Quant aux rapports du bien, du beau et du vrai entre eux, Fechner a recours, pour les marquer, à l’allégorie suivante : « Le bien est le chef de maison soucieux de l’avenir, attentif à sauvegarder les intérêts immédiats et lointains. La beauté, sa gracieuse femme, soumise à sa volonté, pourvoit au présent. Le charme, son enfant, se livre au plaisir et au jeu. L’utile, leur serviteur, reçoit du pain dans la mesure où il le gagne. Le vrai, enfin, entre dans la famille en qualité de prédicateur pour éveiller les croyances, et d’instituteur pour initier à la science, dirigeant l’œil du bien, conduisant l’utile par la main et tenant un miroir devant la beauté. »

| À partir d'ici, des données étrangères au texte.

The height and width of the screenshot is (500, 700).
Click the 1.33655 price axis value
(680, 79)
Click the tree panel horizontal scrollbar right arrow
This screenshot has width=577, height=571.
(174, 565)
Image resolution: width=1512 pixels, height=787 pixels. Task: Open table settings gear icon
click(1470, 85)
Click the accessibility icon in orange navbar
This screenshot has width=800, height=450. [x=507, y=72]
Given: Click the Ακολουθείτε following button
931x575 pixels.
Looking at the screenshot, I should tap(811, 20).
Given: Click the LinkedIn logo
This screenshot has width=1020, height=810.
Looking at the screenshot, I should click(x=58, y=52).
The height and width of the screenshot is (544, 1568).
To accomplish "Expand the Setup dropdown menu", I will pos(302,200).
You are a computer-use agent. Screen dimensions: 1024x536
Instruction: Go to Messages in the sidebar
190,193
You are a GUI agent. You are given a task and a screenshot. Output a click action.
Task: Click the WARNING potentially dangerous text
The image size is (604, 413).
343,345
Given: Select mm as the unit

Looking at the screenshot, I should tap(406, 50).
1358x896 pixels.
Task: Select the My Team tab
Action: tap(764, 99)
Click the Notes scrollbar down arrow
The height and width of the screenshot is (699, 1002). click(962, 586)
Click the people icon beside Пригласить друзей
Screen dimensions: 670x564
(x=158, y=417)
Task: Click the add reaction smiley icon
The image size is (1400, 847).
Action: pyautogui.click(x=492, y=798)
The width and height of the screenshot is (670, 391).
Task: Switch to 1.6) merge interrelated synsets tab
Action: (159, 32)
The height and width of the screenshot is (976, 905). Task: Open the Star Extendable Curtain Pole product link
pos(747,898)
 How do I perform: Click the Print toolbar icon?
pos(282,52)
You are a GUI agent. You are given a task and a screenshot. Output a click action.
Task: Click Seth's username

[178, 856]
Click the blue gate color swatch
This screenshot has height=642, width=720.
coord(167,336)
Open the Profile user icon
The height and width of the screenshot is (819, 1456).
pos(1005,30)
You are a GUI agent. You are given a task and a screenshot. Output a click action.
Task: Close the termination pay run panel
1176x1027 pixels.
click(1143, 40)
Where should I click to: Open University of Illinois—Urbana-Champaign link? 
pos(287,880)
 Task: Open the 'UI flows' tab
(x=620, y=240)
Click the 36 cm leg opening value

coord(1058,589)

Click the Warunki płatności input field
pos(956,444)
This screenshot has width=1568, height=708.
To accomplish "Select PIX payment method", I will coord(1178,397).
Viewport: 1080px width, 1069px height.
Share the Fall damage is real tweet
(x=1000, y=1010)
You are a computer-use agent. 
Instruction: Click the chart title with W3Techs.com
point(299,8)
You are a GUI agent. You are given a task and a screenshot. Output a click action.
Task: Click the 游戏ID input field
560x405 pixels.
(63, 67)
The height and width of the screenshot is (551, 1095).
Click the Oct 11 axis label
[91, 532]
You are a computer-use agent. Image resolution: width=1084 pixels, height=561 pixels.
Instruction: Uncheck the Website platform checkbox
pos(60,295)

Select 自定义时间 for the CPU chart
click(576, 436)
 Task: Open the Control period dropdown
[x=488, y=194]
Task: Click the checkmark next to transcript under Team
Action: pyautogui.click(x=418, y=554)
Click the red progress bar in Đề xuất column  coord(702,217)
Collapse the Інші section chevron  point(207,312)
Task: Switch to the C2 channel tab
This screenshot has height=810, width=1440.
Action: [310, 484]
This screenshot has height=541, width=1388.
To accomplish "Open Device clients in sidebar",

Voilà les préliminaires du livre. Quant au livre lui-même, il comprend 44 chapitres sur les sujets les plus variés : ce sont en grande partie des conférences faites au Cercle artistique de Leipzig et des articles déjà publiés dans diverses revues allemandes depuis 1839. Ces études se suivent sans ordre, sans lien. L’auteur, pour éviter des renvois trop nombreux, a même laissé subsister bien des répétitions. Dans le premier volume, nous remarquons 25 pages « sur l’unité dans la variété, » 25 autres « sur le goût, » 100 pages à peu près « sur le principe d’association esthétique, » puis des mémoires plus ou moins étendus « sur les rapports de l’utile au beau, » « sur divers essais pour déterminer la forme fondamentale de la beauté, » « sur le plaisant, le risible et le ridicule à propos de jeux de mots, de calembours, de coquilles, etc., » sur diverses lois ou conditions du plaisir, etc. — Le second volume est entièrement consacré à l’art ; citons quelques titres de chapitres : Sur la querelle suscitée entre les fanatiques de l’idée et les amoureux de la forme. En quoi l’art s’écarte généralement de la nature. Jusqu’à quelle limite l’art peut s’en écarter. Réalistes et idéalistes. Avantages respectifs de l’art et de la nature. Idéaliser. Symboliser. La beauté et l’art sont-ils affaire dépure imagination ? Du sublime. De la grandeur des œuvres d’art, en particulier des tableaux. Sur la disposition des galeries de tableaux. Sur l’architecture et la sculpture polychrome. Esthétique des couleurs. Manifestation du plaisir et du déplaisir. Principe du moindre effort, etc., etc.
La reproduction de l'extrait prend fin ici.